§ **WHAT IS BEING ASKED**
In the forum thread about Jester and Havana's puppies, why does the breeder put collars on the puppies?

§ **TEXT TO READ**
■ ■ ■ ■ ■

# Jester and Havana's Y Puppies



## MopTop Havanese (Sep 25, 2006)

So I decided to go with a "Y" theme for this litter. Don't ask me "Y", I just figured, "Y" not! Ha!
They are 3 days old today and doing well~ Havana is a super mommy taking care of all these babies!


----------



## MopTop Havanese (Sep 25, 2006)

I can't fit all the pics in one post~!
Here are the others~
(Ellyn looks really stretched out and funky in her pics, I don't know why. But I do think she will end up a black and tan!)


----------



## Diana (Oct 23, 2007)

Katie-
Those puppies are absolutely precious! What a wonderful "whoops!" litter:biggrin1:


----------



## ama0722 (Nov 28, 2006)

Oh Katie- they are darling and I like the Y theme  So did you mark your favorite with collars? I will go ahead and take Brayden since Mouse will need a playmate!


----------



## Julie (Feb 8, 2007)

OMG! They are so sweet! I really love them all....Y not?ound:

Cute.......cute,cute!


----------



## MopTop Havanese (Sep 25, 2006)

The collars are to help me tell the 3 blacks apart in pictures and when I weigh them~I don't want to keep picking up the same black puppy over and over! :biggrin1:


----------



## juliav (Nov 21, 2006)

Katie, 

They are so sweet, your little seven wonders.


----------



## trueblue (Jan 22, 2008)

Thanks for the pictures...just let me know when I can come pick up Camryn. :biggrin1::biggrin1:


----------



## Lina (Apr 26, 2007)

Katie they are gorgeous! I love Devyn's sable coloring.


----------



## mckennasedona (Feb 20, 2007)

Katie, they are all adorable. I love the name choices. Little Devyn has beautiful coloring. It will be fun to watch the color changes as they grow.


----------



## Sissygirl (Aug 8, 2007)

How sweet! they are adorable.


----------



## Me&2Girls (May 11, 2007)

I think they are all beautiful but Devyn is MINE. Period. No discussion.


----------



## Judy A (Jan 13, 2007)

Well then, Lisa, we'll just have to fight over it!!!!


----------



## Me&2Girls (May 11, 2007)

■ ■ ■ ■ ■

§ **MATERIAL**
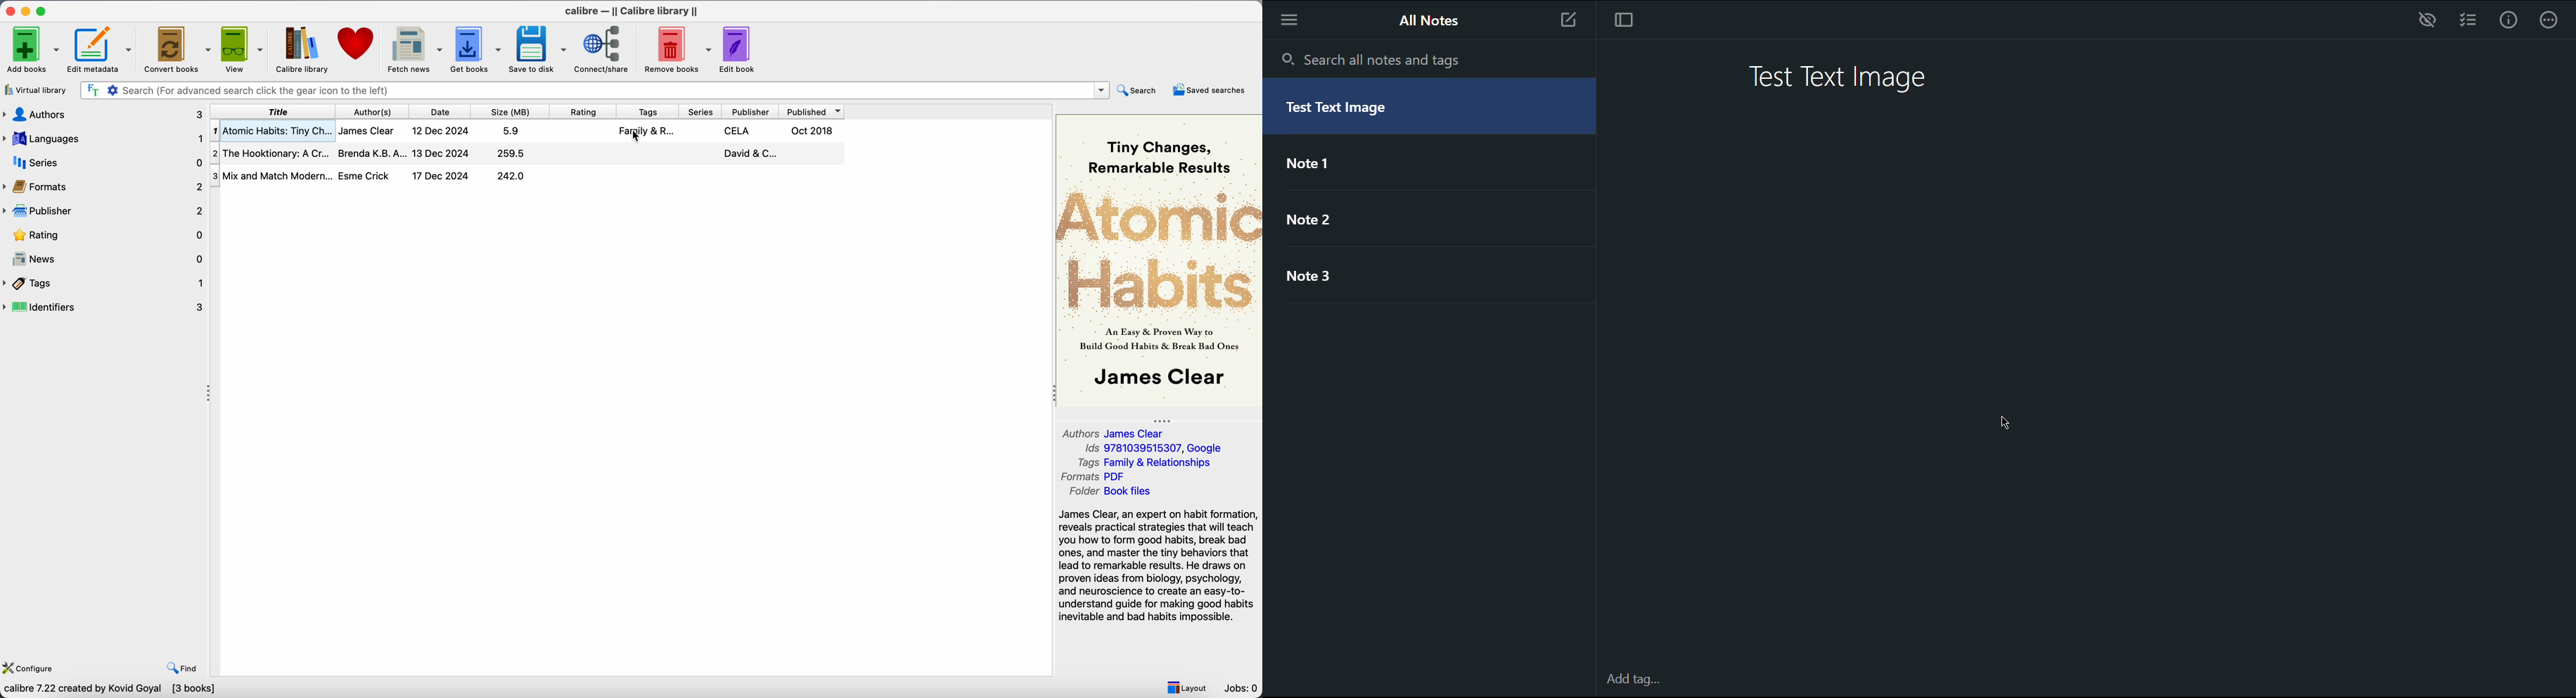 The height and width of the screenshot is (700, 2576). What do you see at coordinates (105, 236) in the screenshot?
I see `rating` at bounding box center [105, 236]. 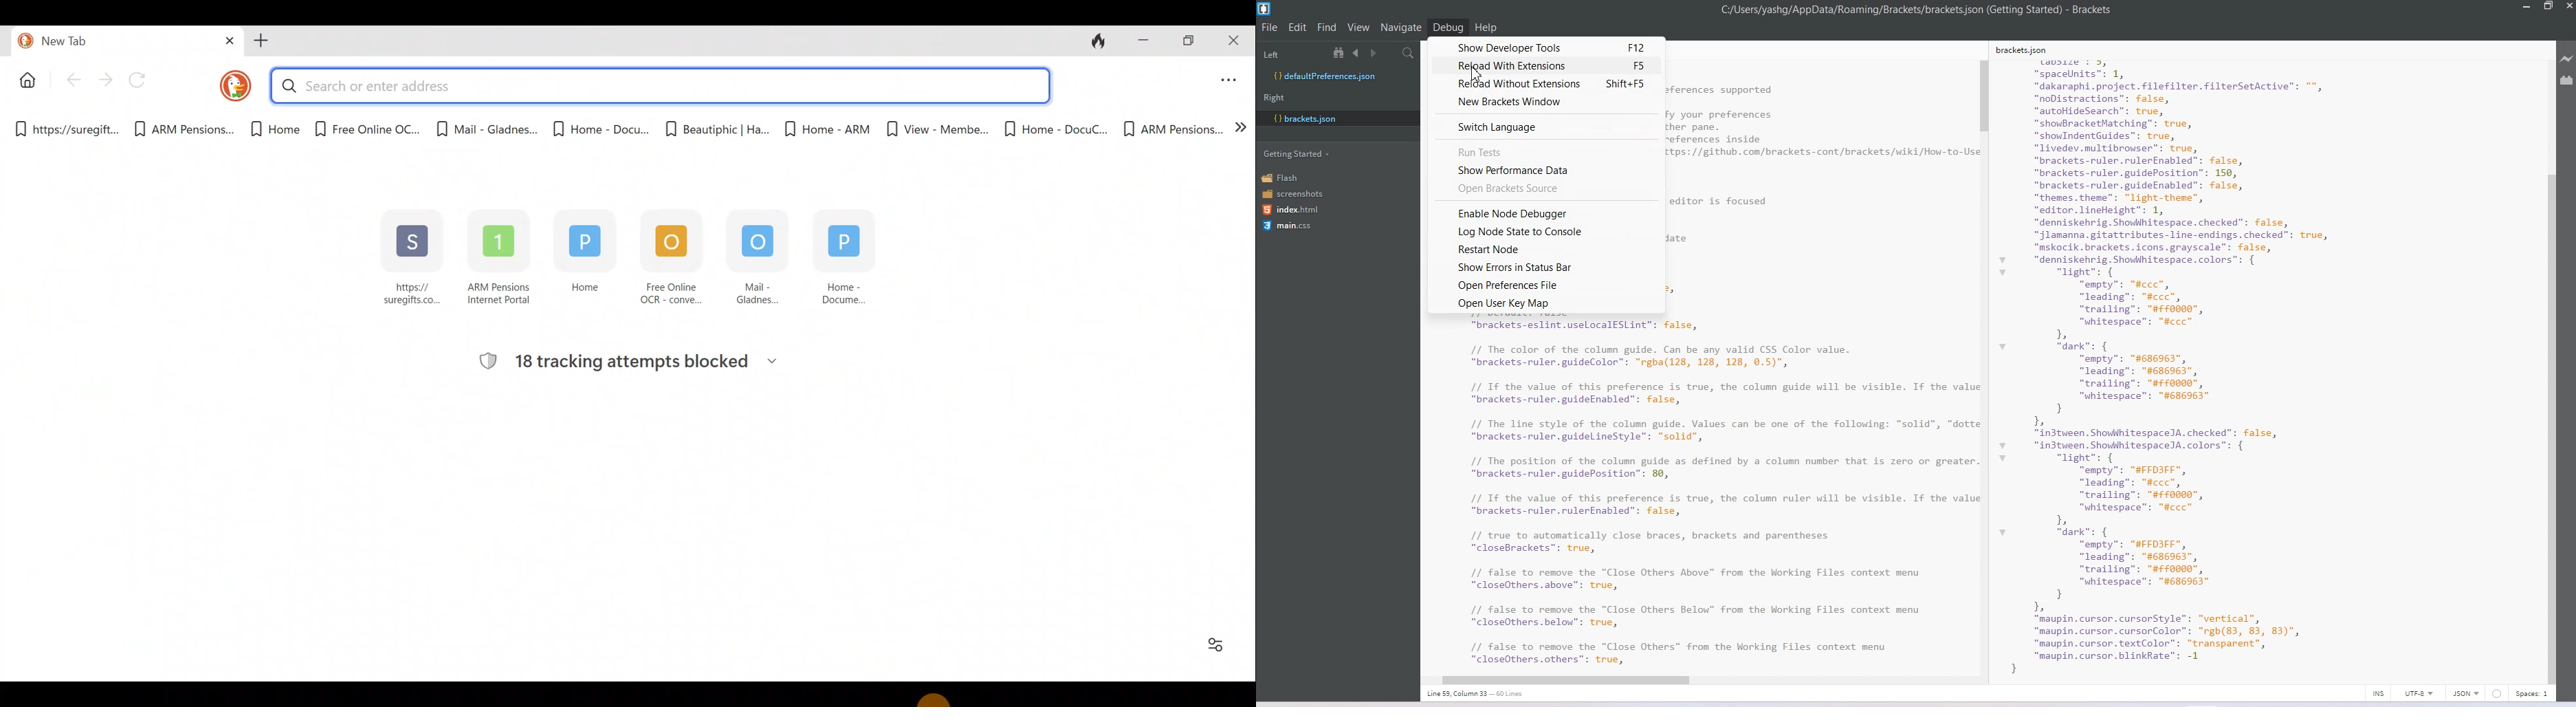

■ ■ ■ ■ ■

§ **SOLUTION BELOW**
The collars help the breeder tell the three black puppies apart in pictures and when weighing them.